O maior problema social, na visão dessa direita vulgar, passou a ser tudo o que afeta a liberdade de consumir (por isso que o conceito de “economia moral” vem a calhar). Logo, a retórica política de tortura ao prisioneiro, de liberação do porte de arma, militarista etc. tornou-se mais interessante que uma retórica política voltada para a geração de empregos e distribuição de renda. Pensa-se mais no que se compra do que no que se produz, muito mais no produto que no trabalho para tê-lo. É a preservação da condição de consumidor, não a de cidadão.

A preferência do mercado
Sendo assim, portanto, porque o mercado prefere muito mais um Alckmin que um Bolsonaro? Talvez pelo o que este representa. Essa economia moral não é tão boa assim para o mercado, principalmente para a indústria cultural que lucra bilhões com o discurso da diversidade passiva, isto é, uma diversidade conduzida pelos padrões imperialistas, que define as formas legítimas de luta [4].

Isso nos leva a uma conclusão totalmente desmistificadora. Se houver um golpe militar no Brasil hoje, seria muito mais para manter Temer (ou sua política) no poder que para colocar um Bolsonaro no Planalto da Alvorada. O exército do deputado federal resume-se em seus seguidores, na maioria, adolescentes em desequilíbrio hormonal. Os militares não estão alinhados a interesses morais. Isso é mera retórica. Coitados se pensam que seu general fanfarrão um dia irá conduzir uma ditadura militar.

Os interesses são econômicos e multinacionais. E, expressamente, estão atrelados à chamada “retomada da economia”, apoiada pelas empresas e corporações midiáticas. Esse modelo de crescimento visa o sucateamento dos serviços públicos por meio da privatização e da venda dos recursos naturais, acompanhados de um argumento eufemista da chegada de um “capital novo”.

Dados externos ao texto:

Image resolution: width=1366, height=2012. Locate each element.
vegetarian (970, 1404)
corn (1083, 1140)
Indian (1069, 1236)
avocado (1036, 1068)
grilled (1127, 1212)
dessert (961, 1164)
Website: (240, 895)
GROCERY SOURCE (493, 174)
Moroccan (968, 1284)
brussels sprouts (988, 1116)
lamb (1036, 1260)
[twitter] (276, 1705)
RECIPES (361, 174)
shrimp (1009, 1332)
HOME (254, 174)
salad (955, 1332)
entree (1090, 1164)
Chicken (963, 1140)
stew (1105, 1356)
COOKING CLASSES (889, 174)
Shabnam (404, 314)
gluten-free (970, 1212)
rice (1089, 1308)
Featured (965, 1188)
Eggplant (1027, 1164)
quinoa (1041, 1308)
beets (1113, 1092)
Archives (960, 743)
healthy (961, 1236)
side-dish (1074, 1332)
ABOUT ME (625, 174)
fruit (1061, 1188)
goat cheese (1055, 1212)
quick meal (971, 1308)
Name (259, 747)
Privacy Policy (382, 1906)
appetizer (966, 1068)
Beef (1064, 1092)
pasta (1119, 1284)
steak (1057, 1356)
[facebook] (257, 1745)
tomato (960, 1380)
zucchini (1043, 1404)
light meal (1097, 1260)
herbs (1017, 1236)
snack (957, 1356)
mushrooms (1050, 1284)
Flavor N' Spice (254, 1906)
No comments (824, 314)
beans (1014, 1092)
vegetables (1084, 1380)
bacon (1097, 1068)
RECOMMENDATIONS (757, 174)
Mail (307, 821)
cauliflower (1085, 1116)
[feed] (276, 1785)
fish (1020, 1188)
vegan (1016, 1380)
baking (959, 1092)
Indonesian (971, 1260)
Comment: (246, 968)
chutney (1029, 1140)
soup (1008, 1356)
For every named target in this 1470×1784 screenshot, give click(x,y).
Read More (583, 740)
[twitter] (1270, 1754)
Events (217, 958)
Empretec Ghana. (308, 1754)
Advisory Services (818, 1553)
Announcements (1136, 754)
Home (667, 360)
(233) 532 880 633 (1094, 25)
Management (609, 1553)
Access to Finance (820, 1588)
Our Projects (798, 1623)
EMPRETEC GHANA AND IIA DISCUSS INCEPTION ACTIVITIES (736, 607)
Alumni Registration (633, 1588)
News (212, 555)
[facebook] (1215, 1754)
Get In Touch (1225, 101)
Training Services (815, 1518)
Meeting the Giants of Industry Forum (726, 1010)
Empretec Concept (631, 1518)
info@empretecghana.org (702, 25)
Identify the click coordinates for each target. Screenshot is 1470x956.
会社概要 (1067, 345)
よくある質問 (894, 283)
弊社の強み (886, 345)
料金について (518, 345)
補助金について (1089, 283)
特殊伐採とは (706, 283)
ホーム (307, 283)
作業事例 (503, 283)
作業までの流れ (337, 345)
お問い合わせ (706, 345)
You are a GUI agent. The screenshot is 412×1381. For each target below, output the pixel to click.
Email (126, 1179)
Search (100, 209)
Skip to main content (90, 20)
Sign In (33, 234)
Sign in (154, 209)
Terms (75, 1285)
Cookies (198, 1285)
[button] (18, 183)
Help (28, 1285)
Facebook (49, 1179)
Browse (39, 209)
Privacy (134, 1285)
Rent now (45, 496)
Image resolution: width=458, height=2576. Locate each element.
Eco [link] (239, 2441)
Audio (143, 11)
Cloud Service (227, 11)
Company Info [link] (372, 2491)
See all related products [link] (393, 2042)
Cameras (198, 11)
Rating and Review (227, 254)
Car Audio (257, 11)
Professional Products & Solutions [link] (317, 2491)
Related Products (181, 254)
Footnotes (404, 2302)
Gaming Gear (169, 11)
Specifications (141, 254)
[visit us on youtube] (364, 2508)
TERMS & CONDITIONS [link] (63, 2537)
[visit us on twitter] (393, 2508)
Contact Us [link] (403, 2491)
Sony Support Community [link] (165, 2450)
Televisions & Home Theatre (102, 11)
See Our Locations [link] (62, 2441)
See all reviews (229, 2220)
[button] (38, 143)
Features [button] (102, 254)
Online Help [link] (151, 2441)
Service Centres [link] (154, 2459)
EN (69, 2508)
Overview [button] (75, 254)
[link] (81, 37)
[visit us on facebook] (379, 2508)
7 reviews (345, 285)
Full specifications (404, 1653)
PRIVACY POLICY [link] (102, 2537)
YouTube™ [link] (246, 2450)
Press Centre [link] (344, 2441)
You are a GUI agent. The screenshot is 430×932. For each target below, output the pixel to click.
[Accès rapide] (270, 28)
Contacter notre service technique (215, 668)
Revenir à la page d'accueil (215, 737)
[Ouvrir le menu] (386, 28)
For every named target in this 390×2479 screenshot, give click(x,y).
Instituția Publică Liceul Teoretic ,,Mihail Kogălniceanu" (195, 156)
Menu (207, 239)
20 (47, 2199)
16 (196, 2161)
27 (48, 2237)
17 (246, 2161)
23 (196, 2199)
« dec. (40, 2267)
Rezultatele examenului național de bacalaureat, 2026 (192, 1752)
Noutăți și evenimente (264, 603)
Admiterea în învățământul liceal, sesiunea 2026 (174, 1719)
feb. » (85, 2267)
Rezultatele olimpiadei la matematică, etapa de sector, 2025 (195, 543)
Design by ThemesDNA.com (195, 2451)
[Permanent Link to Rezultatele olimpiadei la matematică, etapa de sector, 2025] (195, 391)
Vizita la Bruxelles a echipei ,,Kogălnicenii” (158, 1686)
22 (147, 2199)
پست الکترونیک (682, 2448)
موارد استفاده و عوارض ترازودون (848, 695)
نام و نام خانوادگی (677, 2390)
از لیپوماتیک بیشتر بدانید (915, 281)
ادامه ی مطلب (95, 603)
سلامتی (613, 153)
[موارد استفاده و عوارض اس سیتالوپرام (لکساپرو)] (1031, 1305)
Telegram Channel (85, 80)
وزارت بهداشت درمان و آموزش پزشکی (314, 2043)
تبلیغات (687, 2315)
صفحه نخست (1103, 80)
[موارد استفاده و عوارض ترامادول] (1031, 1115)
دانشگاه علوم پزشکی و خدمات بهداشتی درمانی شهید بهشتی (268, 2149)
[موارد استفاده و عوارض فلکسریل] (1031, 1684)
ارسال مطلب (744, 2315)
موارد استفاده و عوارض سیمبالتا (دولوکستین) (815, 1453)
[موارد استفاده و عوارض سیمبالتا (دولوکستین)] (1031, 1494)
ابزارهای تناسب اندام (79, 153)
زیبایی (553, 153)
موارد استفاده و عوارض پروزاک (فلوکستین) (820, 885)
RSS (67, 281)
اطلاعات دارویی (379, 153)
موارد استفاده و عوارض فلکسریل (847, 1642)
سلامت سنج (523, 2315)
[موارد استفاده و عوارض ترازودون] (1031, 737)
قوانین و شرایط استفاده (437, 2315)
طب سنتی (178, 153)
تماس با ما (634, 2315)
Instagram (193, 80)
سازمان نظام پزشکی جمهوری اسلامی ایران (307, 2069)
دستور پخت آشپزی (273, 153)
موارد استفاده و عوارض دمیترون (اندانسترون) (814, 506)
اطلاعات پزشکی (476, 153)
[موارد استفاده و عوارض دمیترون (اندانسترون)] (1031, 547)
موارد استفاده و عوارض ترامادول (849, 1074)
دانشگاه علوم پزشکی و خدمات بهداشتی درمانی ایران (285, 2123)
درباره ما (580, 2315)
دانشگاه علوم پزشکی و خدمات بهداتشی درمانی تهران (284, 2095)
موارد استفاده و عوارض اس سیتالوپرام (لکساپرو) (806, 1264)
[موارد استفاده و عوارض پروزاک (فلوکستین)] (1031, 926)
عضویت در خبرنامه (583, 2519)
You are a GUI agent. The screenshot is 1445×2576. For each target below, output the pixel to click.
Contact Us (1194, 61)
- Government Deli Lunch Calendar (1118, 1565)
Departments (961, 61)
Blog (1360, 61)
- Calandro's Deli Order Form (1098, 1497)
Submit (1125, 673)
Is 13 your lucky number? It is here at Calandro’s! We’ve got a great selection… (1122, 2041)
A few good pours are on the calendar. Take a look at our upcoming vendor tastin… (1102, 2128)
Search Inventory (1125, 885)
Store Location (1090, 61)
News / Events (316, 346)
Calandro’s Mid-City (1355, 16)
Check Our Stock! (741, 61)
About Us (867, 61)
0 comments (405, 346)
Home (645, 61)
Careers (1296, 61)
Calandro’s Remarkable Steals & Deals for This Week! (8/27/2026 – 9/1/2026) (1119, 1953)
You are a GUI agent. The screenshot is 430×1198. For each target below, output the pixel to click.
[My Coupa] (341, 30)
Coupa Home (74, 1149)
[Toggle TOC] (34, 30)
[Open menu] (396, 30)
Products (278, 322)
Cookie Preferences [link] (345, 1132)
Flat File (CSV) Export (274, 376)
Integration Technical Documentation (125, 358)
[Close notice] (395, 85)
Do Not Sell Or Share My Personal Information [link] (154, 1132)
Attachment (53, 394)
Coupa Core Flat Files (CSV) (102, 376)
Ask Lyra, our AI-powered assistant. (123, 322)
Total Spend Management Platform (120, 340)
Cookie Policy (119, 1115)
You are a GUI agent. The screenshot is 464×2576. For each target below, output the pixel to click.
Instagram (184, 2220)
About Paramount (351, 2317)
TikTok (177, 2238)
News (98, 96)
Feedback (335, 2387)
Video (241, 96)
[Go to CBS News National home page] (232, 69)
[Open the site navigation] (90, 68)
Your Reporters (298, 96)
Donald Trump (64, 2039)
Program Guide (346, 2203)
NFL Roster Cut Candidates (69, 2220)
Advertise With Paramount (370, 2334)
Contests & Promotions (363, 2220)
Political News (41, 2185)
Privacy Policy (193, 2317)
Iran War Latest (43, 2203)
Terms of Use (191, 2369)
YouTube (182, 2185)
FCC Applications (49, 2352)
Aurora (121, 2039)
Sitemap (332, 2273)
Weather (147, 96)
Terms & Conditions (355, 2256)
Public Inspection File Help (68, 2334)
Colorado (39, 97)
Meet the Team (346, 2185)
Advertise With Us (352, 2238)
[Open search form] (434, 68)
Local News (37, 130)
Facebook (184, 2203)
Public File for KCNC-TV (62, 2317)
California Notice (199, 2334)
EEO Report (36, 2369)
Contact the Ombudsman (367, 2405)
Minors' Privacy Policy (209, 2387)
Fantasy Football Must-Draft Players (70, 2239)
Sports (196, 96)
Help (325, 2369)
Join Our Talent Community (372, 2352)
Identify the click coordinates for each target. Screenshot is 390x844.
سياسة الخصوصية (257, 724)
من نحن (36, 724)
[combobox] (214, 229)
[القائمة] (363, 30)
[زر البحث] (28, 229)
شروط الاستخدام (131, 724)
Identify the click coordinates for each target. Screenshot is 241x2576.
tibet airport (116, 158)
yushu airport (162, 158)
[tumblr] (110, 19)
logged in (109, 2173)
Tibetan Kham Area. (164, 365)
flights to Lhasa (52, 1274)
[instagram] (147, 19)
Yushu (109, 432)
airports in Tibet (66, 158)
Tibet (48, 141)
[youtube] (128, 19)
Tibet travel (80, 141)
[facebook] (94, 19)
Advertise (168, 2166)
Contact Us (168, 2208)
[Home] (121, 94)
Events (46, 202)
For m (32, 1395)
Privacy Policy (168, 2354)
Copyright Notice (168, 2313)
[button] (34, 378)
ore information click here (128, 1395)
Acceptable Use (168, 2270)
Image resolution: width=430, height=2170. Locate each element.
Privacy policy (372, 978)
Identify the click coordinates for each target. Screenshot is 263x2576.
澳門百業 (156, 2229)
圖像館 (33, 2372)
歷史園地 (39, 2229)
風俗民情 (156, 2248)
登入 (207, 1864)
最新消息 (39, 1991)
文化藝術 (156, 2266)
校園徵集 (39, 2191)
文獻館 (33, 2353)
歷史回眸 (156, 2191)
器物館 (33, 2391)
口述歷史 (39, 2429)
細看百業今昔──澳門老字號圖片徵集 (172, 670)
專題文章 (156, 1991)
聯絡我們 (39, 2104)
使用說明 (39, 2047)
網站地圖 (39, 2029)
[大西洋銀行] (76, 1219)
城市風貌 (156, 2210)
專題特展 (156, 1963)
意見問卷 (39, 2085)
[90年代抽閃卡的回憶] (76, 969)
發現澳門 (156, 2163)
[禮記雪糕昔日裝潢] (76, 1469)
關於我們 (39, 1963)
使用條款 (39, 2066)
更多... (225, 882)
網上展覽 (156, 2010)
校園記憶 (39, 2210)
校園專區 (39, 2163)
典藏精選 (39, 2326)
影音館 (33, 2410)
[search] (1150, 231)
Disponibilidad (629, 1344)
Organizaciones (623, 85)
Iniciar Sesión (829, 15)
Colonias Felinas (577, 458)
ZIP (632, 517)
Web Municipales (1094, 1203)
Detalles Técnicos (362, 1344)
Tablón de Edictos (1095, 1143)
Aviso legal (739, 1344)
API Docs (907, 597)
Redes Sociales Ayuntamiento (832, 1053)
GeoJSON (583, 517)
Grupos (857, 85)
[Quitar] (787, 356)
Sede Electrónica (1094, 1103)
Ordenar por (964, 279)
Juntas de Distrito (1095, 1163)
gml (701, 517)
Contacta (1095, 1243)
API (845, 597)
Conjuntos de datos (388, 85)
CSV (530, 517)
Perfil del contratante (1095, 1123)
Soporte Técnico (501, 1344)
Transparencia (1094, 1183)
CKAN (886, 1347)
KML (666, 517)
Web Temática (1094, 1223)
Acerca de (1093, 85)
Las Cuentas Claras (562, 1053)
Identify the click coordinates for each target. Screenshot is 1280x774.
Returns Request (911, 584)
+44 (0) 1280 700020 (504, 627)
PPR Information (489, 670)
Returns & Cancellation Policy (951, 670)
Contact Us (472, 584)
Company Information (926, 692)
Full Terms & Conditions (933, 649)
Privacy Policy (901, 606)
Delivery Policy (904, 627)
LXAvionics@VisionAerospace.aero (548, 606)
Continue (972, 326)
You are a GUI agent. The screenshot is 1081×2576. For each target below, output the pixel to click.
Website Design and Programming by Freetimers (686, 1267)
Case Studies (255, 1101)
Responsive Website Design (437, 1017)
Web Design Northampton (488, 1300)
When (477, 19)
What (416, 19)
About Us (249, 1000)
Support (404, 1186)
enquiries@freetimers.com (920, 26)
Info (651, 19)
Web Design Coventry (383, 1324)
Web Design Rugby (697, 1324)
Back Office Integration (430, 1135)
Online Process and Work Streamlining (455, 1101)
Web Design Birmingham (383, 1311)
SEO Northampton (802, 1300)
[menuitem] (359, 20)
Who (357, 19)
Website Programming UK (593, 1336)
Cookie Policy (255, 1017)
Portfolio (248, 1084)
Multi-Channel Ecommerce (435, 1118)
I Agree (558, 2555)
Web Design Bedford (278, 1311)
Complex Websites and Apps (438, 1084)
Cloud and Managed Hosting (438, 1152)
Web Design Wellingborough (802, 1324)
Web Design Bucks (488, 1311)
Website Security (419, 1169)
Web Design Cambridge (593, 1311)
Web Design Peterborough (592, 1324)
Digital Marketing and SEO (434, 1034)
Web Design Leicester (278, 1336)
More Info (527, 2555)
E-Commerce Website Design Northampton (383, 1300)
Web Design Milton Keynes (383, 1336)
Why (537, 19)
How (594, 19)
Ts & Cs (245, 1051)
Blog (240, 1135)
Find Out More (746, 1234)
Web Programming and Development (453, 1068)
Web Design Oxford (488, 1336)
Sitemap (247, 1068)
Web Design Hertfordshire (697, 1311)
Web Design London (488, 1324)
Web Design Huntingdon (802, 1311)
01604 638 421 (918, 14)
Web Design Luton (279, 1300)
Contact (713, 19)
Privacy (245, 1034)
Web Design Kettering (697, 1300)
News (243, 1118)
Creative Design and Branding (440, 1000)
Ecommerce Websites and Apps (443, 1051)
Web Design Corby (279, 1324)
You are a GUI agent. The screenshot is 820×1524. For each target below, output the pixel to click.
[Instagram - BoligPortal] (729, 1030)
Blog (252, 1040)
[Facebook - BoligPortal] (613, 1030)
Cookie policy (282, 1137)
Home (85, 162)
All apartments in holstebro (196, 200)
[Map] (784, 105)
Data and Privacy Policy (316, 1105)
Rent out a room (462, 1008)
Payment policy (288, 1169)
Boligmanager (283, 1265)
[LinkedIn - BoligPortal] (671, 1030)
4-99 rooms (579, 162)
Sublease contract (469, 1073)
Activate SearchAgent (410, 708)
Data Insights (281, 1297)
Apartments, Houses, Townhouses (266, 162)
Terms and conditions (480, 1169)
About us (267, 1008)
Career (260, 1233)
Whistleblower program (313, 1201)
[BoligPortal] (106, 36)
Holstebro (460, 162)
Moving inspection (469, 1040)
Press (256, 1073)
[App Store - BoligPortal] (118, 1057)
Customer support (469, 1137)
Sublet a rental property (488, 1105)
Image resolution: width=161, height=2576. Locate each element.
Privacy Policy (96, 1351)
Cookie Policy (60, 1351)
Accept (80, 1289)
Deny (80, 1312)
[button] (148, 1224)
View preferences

Bolsonaro pode até não ser racista, homofóbico etc.. mas o problema é que ele acaba libertando essas vozes. Lógico que se assumisse o poder agiria em prol do mercado e tudo que diz ficaria apenas na promessa (a boa e velha fanfarronice). Mas o problema é o que sua imagem pode desencadear. Os racistas querem Bolsonaro, assim como os homofóbicos etc.. É como Trump que não é claramente racista, mas suas falas ambíguas desperta sentimentos ocultos, levando pessoas a acenderem tochas e gritarem palavras racistas e xenófobas.

A alternativa militar não está descartada, como acredita o cientista político Francisco Fonseca, professor da PUC-SP [5], contudo, ela irá ratificar o consórcio golpista e o aniquilamento dos serviços públicos, jamais colocar um candidato tão polêmico que possa prejudicar os rumos da política neoliberal.

* Raphael Silva Fagundes é doutorando do Programa de Pós-Graduação em História Política da Uerj e professor da rede municipal do Rio de Janeiro e de Itaguaí.
Notas:

[1] http://www1.folha.uol.com.br/poder/2017/06/1895770-forcas-armadas-lideram-confianca-da-populacao-congresso-tem-descredito.shtml

[2] MARTINS, José de Souza. Linchamentos: a justiça popular no Brasil. São Paulo: Contexto, 2015. p.75.

[3] THOMPSON, Edward. Costumes em comum. São Paulo: Cia das Letras, 1998. p.150.

[4] Ver: https://diplomatique.org.br/a-apropriacao-das-lutas-sociais-pela-industria-cultural/.

[5] FONSECA, Francisco. “Eleições em tempos de ditadura”. Le Monde Diplomatique Brasil, abr. 2018.